In February, the Joint European Torus– the world’s most powerful operational tokamak– announced world-record energy confinement.

And the next-step fusion energy experiment to show net power gain, ITER, is under construction in France and currently about 80 percent complete.

Magnets are not the only path to fusion, either. In November 2021, the National Ignition Facility at Lawrence Livermore National Lab in California achieved a historic step forward for inertial confinement fusion.

By focusing almost 200 powerful lasers to confine and compress a target the size of a pencil’s eraser, they created a small fusion “hot spot,” generating fusion energy over a short time period.

In Australia, a company dubbed HB11 is creating proton-boron fusion innovation through a combination of high-powered lasers and magnetic fields.

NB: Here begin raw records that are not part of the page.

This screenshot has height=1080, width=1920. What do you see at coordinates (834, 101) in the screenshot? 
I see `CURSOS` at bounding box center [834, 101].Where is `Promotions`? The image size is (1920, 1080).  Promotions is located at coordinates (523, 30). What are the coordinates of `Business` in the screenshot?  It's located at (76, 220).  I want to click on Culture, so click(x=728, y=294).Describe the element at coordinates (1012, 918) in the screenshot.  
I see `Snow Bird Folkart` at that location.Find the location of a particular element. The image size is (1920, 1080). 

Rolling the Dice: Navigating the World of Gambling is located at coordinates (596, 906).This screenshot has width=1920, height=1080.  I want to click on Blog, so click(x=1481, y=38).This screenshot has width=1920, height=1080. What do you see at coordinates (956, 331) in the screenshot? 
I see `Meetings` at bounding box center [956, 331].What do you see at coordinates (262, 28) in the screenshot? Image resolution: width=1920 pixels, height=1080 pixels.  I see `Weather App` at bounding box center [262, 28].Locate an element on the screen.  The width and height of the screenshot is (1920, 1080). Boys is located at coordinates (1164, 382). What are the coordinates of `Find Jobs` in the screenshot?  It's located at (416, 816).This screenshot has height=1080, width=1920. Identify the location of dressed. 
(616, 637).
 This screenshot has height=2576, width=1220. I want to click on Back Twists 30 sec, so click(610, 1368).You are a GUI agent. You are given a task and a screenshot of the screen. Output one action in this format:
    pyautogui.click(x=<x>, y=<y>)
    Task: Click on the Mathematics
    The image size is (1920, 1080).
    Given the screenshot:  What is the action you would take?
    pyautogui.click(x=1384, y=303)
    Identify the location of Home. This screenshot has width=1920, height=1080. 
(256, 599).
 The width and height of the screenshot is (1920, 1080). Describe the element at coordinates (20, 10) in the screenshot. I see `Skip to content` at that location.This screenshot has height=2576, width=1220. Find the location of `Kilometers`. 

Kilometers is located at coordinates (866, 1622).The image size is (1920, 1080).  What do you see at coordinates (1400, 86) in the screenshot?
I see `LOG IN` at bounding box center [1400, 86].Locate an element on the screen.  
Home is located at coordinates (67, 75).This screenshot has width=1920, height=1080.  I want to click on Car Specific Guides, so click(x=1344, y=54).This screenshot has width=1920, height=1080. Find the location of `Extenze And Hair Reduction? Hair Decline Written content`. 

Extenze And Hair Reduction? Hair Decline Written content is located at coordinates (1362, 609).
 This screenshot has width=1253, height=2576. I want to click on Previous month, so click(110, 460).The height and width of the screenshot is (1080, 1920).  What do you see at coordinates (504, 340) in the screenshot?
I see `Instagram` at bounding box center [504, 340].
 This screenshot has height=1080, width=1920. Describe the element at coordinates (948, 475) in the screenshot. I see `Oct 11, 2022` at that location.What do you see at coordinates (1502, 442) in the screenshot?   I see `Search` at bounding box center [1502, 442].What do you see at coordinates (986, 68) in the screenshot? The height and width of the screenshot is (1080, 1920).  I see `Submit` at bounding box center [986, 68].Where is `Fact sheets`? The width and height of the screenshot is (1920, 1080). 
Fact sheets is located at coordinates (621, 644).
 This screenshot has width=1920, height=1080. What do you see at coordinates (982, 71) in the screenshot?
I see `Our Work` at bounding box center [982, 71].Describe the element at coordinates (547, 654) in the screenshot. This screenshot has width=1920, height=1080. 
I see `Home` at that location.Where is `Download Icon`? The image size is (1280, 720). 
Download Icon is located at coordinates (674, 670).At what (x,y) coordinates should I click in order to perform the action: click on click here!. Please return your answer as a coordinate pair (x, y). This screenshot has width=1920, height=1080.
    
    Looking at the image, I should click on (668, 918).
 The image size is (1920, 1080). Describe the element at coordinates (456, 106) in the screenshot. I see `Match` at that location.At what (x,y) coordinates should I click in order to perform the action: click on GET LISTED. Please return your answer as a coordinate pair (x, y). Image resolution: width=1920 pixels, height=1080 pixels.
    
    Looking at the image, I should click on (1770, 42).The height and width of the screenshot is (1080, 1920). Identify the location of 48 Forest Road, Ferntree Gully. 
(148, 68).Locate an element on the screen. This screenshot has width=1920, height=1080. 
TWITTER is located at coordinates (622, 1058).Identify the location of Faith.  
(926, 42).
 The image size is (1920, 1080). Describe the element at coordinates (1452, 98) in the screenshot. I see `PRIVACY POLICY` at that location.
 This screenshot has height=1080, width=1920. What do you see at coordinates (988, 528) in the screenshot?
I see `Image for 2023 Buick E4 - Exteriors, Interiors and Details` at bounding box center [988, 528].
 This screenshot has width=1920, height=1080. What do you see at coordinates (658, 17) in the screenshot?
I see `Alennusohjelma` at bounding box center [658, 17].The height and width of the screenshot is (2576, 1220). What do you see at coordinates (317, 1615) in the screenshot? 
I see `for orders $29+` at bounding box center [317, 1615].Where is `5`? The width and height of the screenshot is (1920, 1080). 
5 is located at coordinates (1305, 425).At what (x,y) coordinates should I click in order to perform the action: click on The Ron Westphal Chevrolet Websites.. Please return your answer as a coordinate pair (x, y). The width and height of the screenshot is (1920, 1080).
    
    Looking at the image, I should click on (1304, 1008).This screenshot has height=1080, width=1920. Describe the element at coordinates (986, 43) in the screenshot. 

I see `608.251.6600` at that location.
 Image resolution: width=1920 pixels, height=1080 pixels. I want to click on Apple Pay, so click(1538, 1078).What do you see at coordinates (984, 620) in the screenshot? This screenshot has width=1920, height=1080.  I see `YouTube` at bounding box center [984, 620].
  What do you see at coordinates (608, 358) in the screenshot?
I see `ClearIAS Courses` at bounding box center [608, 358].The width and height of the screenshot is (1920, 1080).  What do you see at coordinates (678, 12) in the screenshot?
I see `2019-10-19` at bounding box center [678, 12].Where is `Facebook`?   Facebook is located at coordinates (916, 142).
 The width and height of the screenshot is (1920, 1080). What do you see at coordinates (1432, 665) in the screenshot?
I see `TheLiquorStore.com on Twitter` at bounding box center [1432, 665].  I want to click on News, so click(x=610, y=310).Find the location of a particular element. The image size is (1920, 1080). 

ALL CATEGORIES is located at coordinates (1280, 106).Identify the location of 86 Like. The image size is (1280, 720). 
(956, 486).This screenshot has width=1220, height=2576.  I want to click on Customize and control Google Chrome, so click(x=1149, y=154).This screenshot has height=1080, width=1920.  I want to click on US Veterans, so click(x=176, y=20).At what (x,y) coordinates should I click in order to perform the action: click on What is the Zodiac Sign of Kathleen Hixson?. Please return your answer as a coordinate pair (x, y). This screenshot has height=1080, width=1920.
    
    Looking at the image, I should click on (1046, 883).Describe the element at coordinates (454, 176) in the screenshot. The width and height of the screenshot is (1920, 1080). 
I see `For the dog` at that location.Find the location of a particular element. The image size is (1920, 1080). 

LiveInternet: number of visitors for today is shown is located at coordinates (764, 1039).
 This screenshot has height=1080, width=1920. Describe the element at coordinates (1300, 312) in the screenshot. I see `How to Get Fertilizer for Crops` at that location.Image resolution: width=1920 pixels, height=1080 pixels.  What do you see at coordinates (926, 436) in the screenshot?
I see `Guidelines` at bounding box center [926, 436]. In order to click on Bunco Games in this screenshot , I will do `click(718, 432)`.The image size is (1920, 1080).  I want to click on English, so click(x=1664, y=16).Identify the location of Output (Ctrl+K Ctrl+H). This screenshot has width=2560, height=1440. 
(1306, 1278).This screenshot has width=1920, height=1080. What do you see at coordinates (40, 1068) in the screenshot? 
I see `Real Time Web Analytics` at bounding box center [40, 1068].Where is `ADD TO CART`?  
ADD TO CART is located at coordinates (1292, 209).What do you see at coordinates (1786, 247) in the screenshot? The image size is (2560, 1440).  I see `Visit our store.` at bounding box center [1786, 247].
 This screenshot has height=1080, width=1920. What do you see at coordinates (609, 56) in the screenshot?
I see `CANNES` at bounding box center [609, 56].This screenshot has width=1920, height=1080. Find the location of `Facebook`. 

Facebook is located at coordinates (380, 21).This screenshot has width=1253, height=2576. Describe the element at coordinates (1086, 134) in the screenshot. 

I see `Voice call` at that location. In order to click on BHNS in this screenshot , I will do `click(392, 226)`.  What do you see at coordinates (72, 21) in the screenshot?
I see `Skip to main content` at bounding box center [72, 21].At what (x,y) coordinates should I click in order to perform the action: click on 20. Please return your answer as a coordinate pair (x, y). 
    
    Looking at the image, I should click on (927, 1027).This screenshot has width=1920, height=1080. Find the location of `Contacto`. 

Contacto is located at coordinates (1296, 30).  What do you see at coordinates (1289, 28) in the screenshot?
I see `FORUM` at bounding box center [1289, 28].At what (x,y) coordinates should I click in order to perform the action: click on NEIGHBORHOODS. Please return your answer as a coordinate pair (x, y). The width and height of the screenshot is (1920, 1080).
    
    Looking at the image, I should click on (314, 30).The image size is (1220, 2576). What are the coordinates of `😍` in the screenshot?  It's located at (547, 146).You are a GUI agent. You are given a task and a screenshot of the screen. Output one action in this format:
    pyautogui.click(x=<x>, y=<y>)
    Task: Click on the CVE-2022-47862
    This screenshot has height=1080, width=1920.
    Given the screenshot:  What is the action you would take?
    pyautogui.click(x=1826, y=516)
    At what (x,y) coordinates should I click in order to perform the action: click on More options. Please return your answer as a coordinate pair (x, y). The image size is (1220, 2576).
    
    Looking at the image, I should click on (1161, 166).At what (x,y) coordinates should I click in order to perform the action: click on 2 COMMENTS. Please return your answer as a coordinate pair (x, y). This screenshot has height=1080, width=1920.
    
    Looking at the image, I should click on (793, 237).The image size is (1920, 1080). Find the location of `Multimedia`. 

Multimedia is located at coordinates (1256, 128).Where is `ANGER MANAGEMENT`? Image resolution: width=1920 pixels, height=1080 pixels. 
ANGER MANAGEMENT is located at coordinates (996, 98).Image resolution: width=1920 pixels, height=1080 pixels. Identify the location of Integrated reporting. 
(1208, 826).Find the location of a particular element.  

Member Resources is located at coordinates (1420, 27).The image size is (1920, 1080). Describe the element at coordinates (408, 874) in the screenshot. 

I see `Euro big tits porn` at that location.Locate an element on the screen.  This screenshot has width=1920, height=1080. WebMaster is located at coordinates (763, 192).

Fusion and renewables can go hand in hand

It is essential that investment in fusion is not at the cost of other types of renewable energy and also the transition away from fossil fuels.

We could afford to expand adoption of current renewable energy innovations such as solar, wind, and pumped hydro while also creating next-generation solutions for electricity manufacturing.

This exact method was outlined recently by the USA in its Net-Zero Game Changers Initiative. In this plan, resource investment will be targeted to creating a path to rapid decarbonization in parallel with the commercial development of fusion.

History reveals us that incredible scientific and engineering progress is possible when we work along with the right resources– the rapid development of COVID-19 vaccines is just one recent example.

It is clear many researchers, engineers, and now governments and private investors (and also fashion designers) have decided fusion energy is a solution worth pursuing, not a pipe dream. Right now, it is the best shot we have yet had to make fusion power a viable reality. The Conversation

Nathan Garland, Professor in Applied Mathematics and Physics, Griffith College, and Matthew Hole, Senior Research Fellow, Mathematical Sciences Institute, Australian National University


Read the original article on: Science Alert.